Objective—A recent study identified a new class of compounds designated as the sterol-regulatory element binding protein (SREBP) cleavage-activating protein (SCAP) ligands that putatively bind to SCAP, leading to increased LDL receptor (LDLR) expression. In this study, we examined the effects of SCAP ligand GW707 in comparison with lovastatin and cytokine oncostatin M (OM) on the regulation of LDLR expression in cultured HepG2 cells.

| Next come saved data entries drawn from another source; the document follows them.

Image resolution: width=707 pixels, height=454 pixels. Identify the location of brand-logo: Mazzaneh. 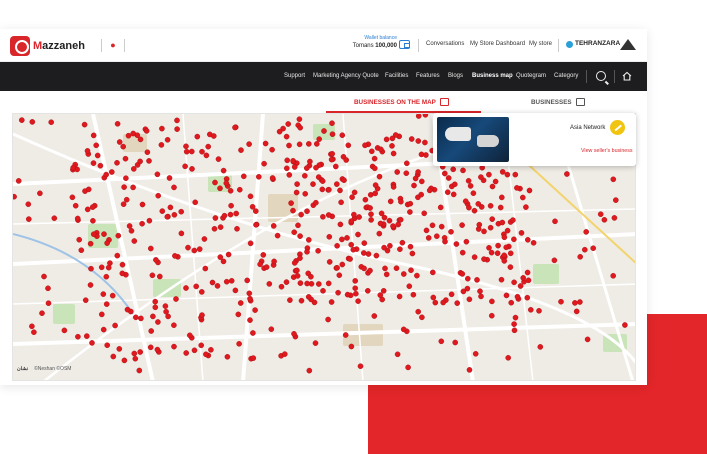
(48, 46).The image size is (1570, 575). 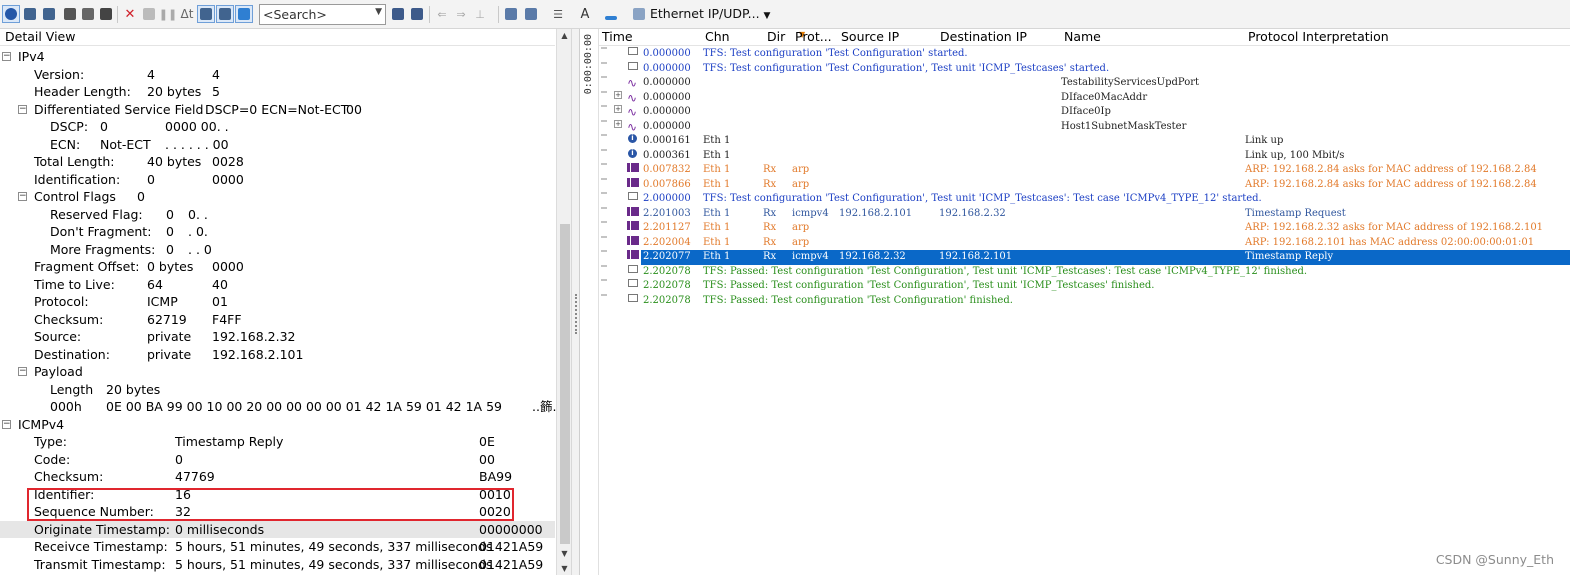 What do you see at coordinates (88, 14) in the screenshot?
I see `filter-off-icon` at bounding box center [88, 14].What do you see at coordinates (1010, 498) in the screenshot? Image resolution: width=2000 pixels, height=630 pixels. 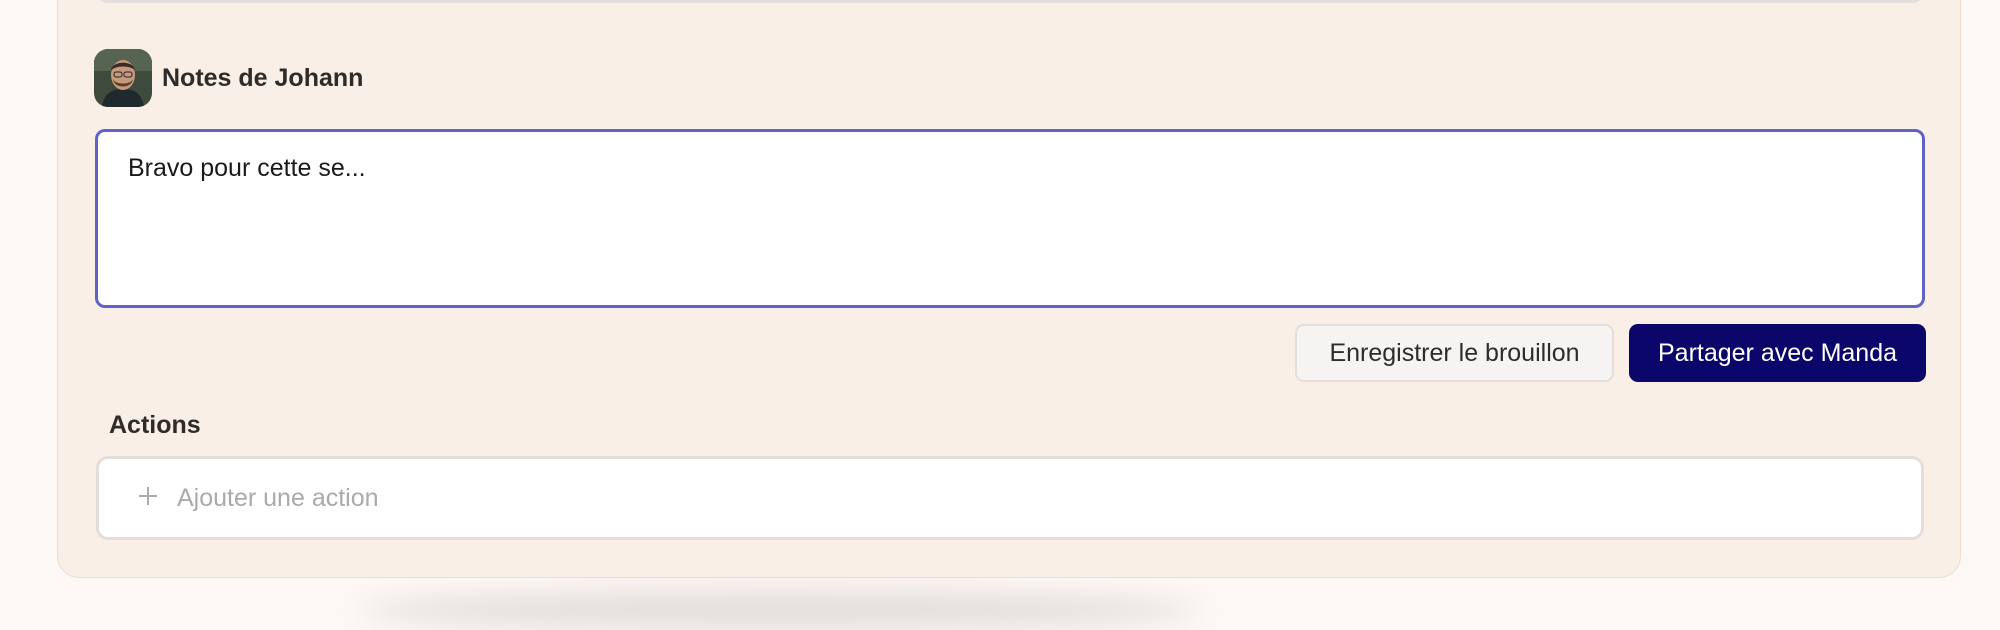 I see `add-action-field: Ajouter une action` at bounding box center [1010, 498].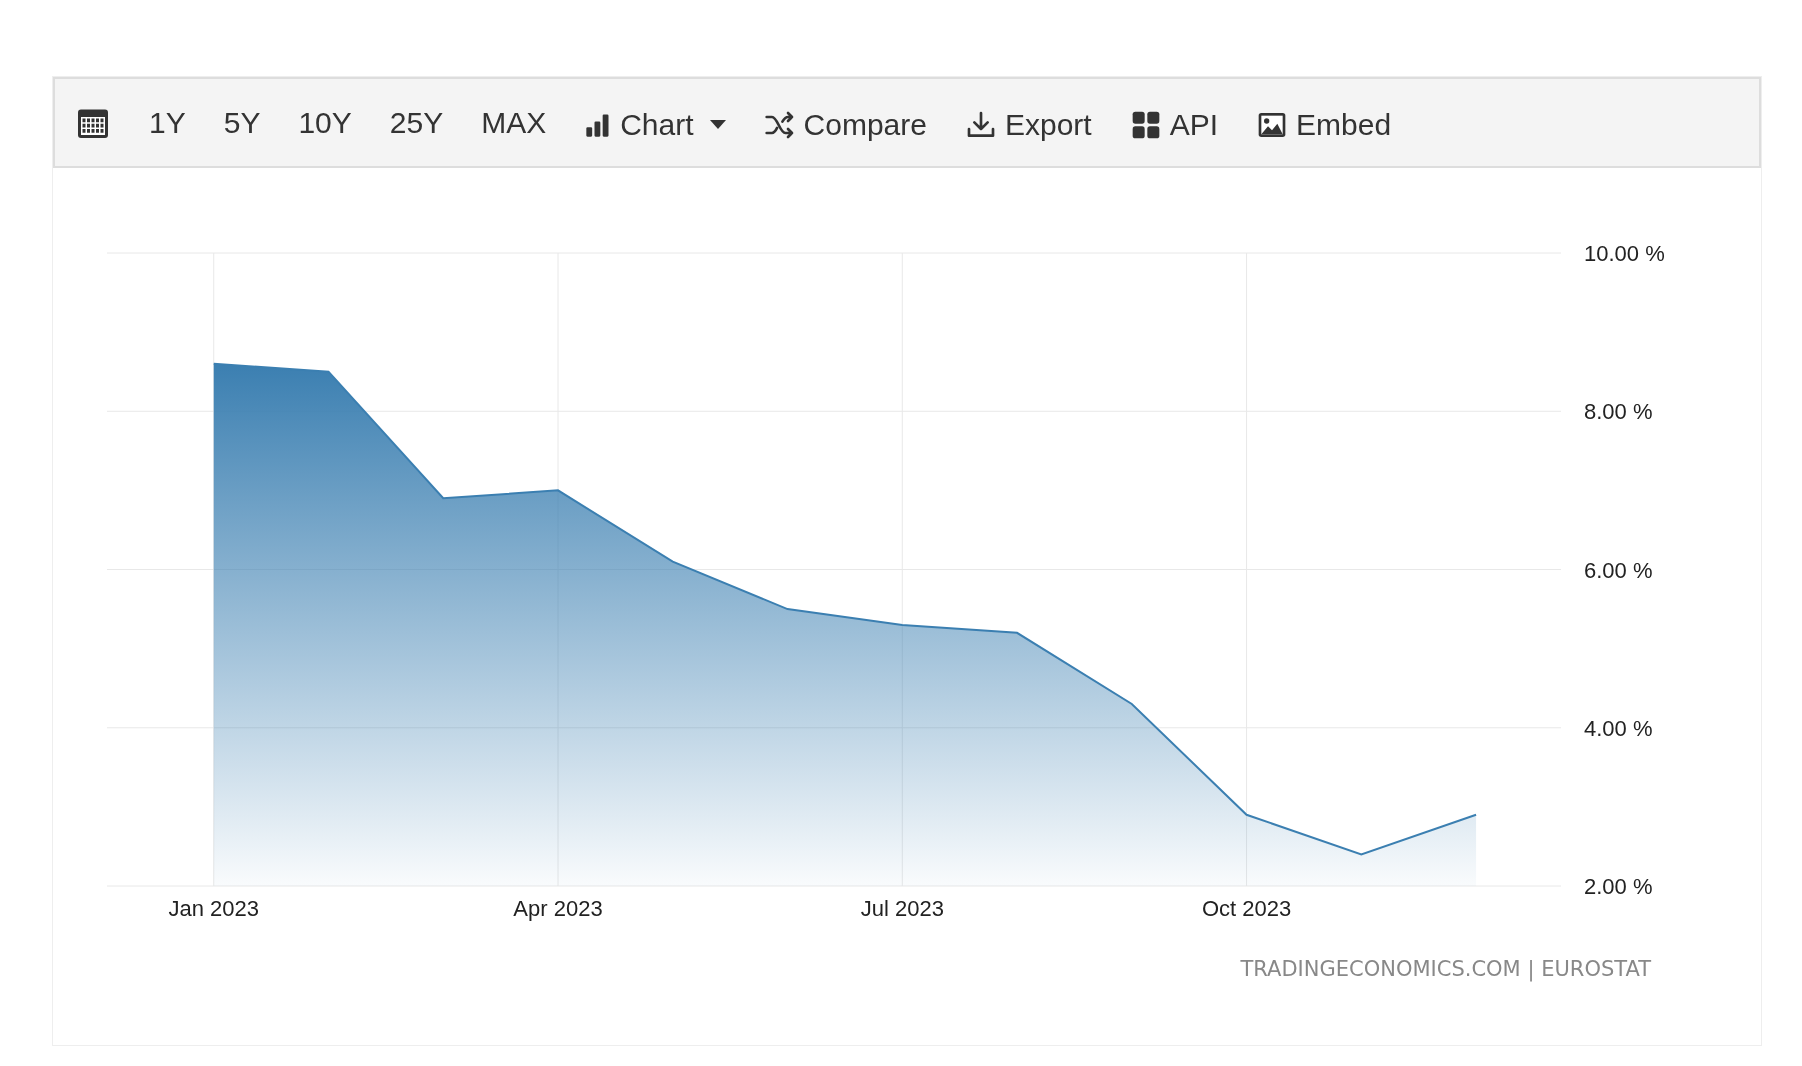  Describe the element at coordinates (214, 908) in the screenshot. I see `x-tick-label: Jan 2023` at that location.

Methods and Results—Our studies uncovered several new features that distinguish SCAP ligand from lovastatin, a classic 3-hydroxy-3-methylglutaryl coenzyme A (HMG-CoA) reductase inhibitor, and from OM, which utilize an SREBP-independent regulatory pathway. We show that the induction of LDLR mRNA expression by GW707 is not affected by intracellular cholesterol but is completely abolished by blocking de novo protein synthesis. Moreover, the effects of GW707 but not lovastatin on LDLR promoter activity, mRNA expression, and uptake of 1,1'-dioctadecyl-3,3,3',3'-tetramethylindocarbocyanin perchlorate-LDL are markedly enhanced by OM. We further demonstrate that the amounts of the mature form of SREBP-2 translocated to the nucleus under GW707 treatment are increased by costimulating cells with OM.

Conclusions—Our studies provide the first evidence that higher levels of LDLR expression and function can be achieved through simultaneous stimulation of the SREBP-dependent and SREBP-independent pathways, suggesting a strategy to develop an adjunct therapeutic intervention utilizing both pathways.